The productivity gains I’ve seen compound in a specific direction: the breadth of what one engineer can competently work on expands. I work in Go primarily, but I can now contribute meaningfully to Python services, write reasonable infrastructure-as-code in Terraform, and produce working SQL for schemas I don’t know by heart — because the AI handles the syntax and standard patterns while I handle the logic and judgment.

That breadth expansion is the genuinely new thing. Not “the AI does the work.” But “I can do more kinds of work without the per-domain overhead of syntax and API memorisation.”

Implications for How I Approach Problems

Some habits that have changed:

I prototype more aggressively. The cost of “let’s see if this approach works” dropped because standing up a working prototype is faster. I explore more options before committing to one.
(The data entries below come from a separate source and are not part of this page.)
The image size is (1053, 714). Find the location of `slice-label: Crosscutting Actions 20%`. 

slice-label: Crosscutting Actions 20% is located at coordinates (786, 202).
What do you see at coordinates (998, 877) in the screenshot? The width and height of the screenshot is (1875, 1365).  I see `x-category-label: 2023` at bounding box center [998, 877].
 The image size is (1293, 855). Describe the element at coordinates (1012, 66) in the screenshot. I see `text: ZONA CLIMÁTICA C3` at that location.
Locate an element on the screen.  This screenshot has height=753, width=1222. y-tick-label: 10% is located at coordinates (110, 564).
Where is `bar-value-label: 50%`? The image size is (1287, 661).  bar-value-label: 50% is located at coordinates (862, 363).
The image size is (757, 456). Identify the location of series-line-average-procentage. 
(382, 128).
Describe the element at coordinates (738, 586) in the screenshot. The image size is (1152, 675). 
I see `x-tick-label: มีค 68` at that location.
I write tests first more often. Tests are now cheap enough to write alongside or before implementation rather than as a finishing step. The psychological barrier (tests are tedious) is lower.

I invest more time in the design document. With code generation faster, the bottleneck shifted to design. A day spent on a solid RFC pays off more than before because implementation catches up faster.

I’ve gotten worse at remembering API surfaces. Why remember sort.Slice vs slices.SortFunc when I can ask? This is fine for productivity and mildly concerning for the “what if the tools go away” scenario. The same tradeoff I’ve always made with IDE autocompletion, but larger.

The tools are good. They change the texture of the work. They don’t change what “good engineering” means — the judgment about what to build, how to make it correct, and how to make it maintainable. That part is still on you.